**WHAT IS NEEDED**
Repeat exactly the lines beginning at the one that contains "Where should I" and running to the end of the material. Omit the pictures.

DATA TO USE: Begin

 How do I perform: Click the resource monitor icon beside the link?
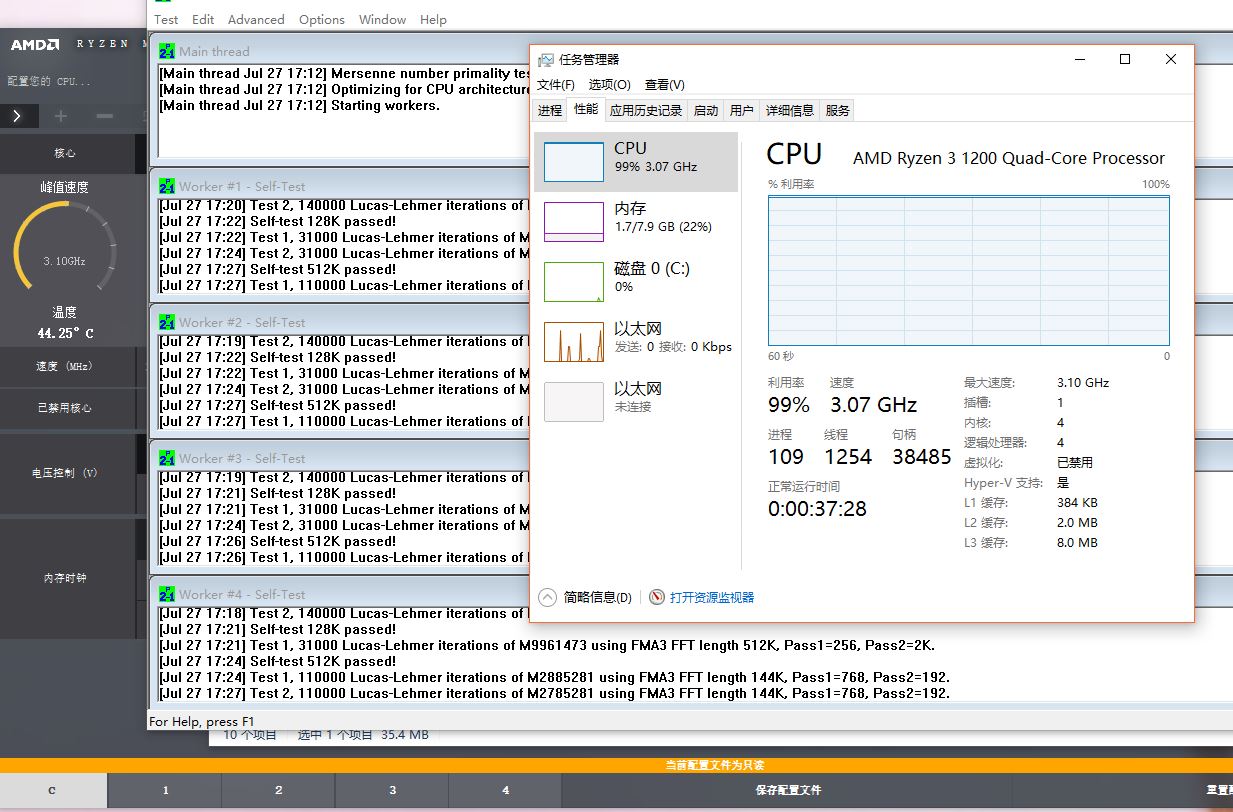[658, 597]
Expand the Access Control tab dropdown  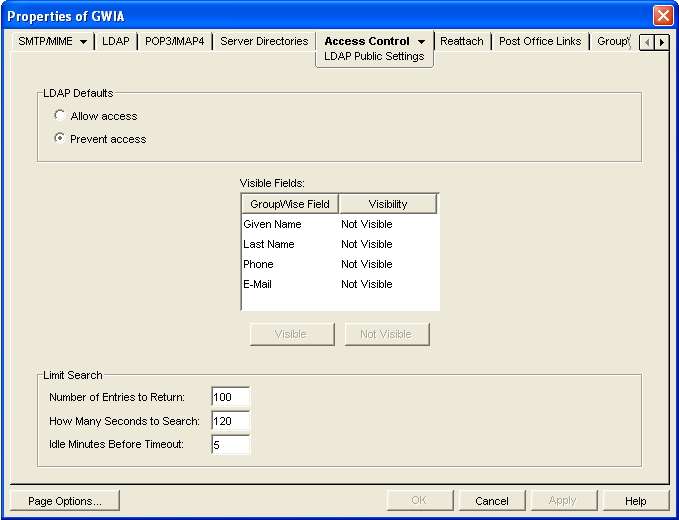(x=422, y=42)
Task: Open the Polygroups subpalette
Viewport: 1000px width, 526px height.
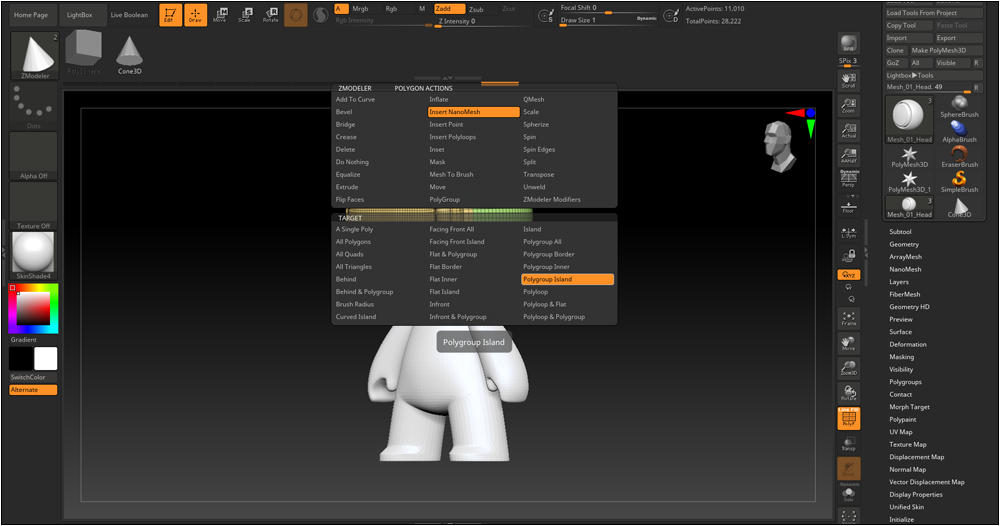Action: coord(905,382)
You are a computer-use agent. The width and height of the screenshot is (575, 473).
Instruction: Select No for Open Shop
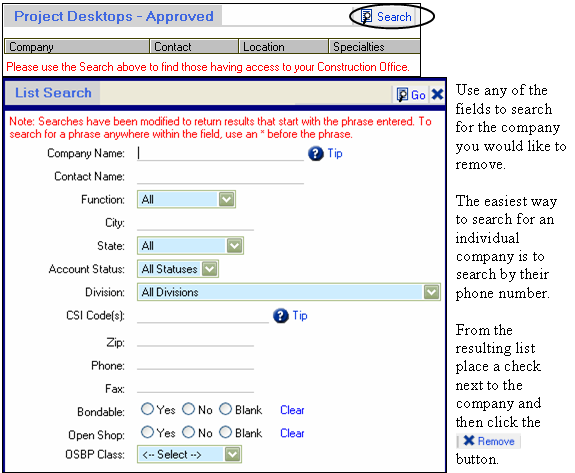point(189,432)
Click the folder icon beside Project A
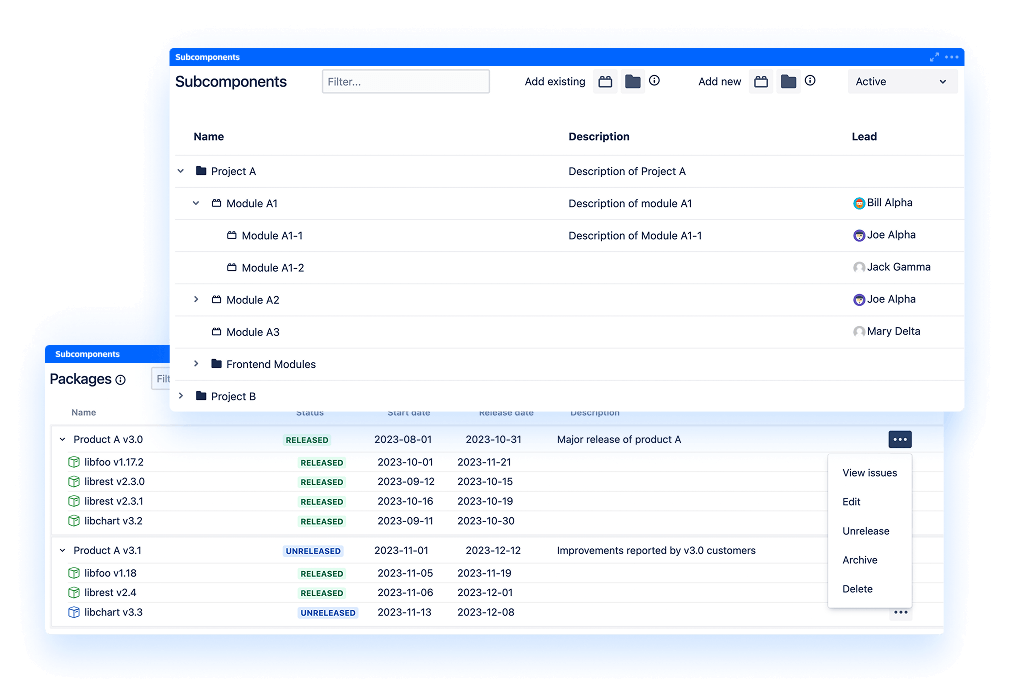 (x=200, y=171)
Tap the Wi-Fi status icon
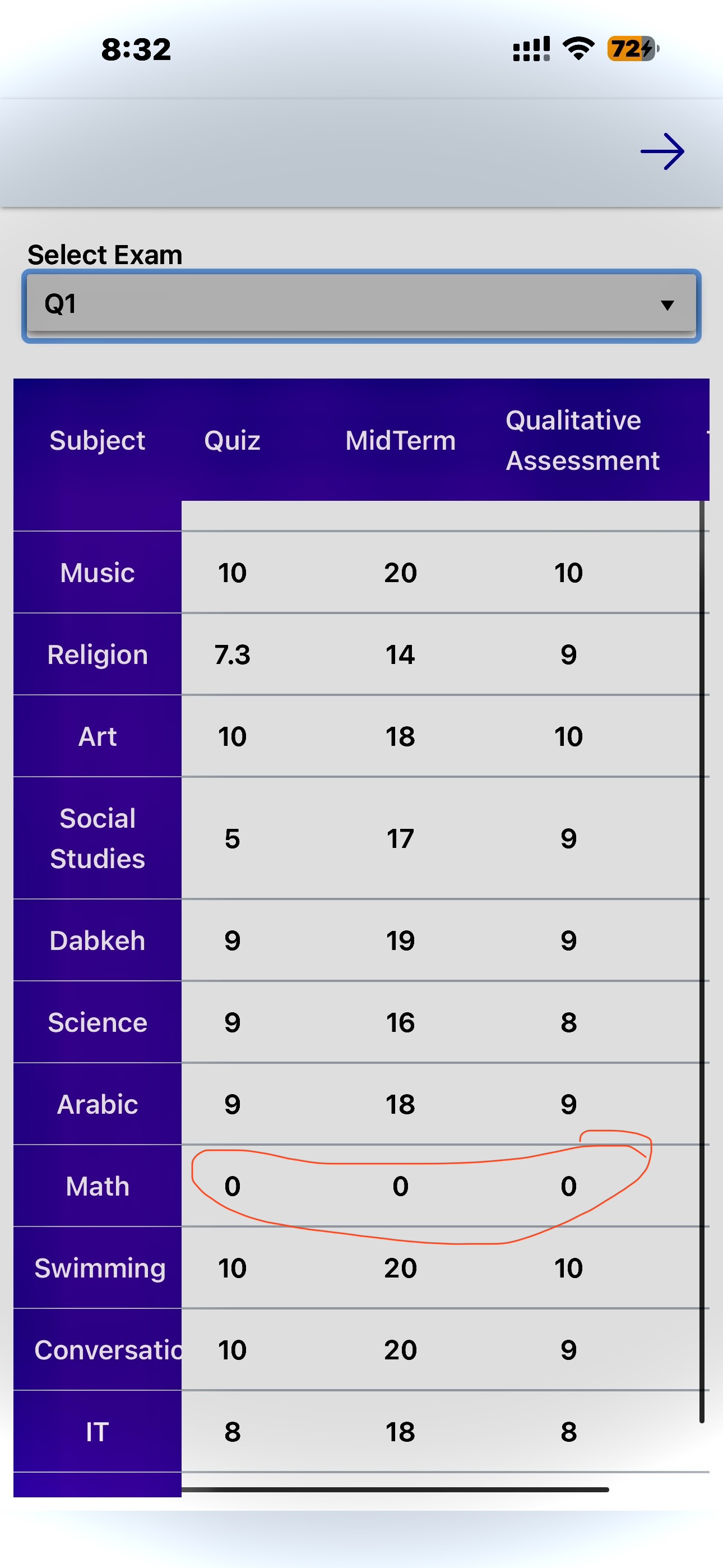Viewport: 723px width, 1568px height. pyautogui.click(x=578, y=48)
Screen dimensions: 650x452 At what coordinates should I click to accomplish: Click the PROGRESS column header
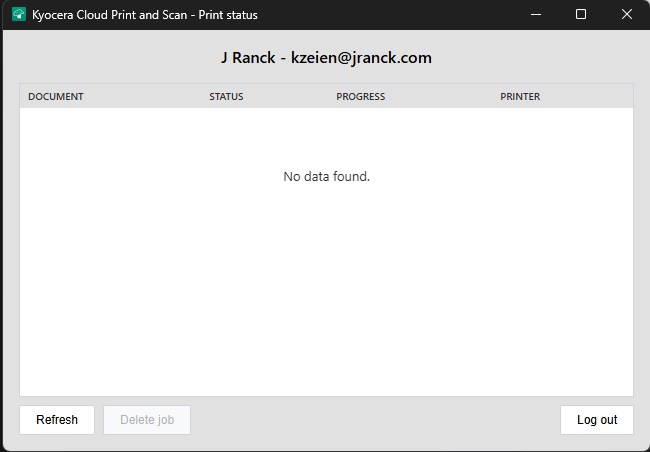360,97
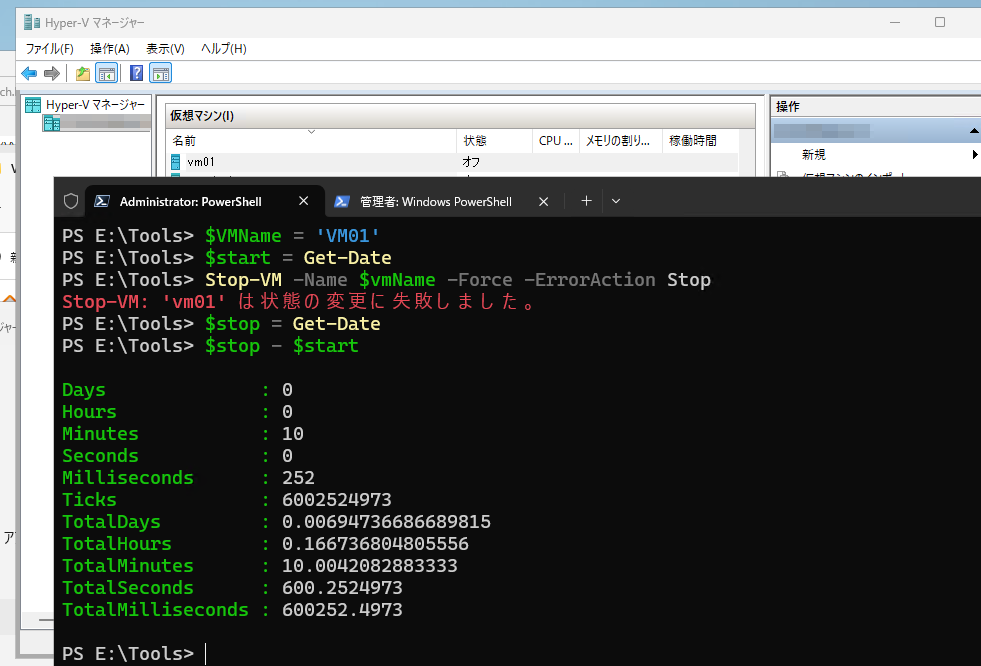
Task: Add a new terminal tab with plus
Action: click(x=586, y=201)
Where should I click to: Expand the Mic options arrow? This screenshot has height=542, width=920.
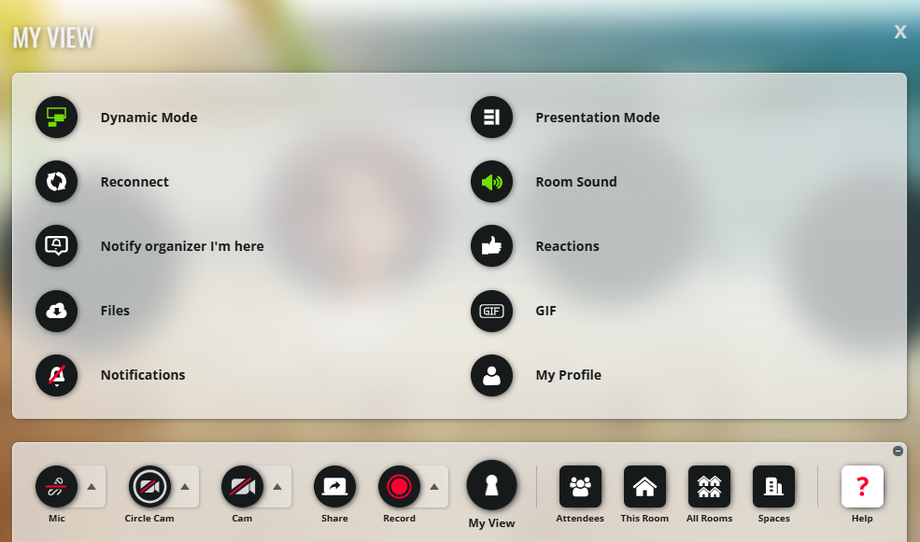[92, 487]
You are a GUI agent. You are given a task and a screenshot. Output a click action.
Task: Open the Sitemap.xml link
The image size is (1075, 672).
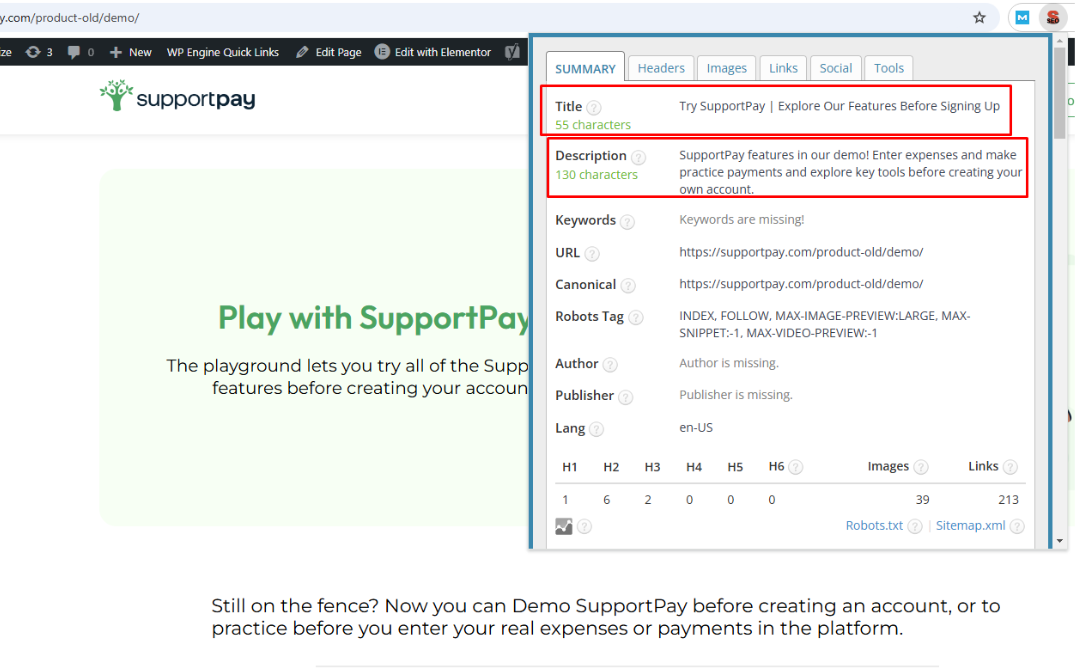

DATA TO USE: End

**RESULT**
Where should I click to: Expand the Mic options arrow? This screenshot has height=542, width=920.
[92, 487]
You are a GUI agent. You are given a task and a screenshot. Output a click action.
Task: Open the Sitemap.xml link
The image size is (1075, 672).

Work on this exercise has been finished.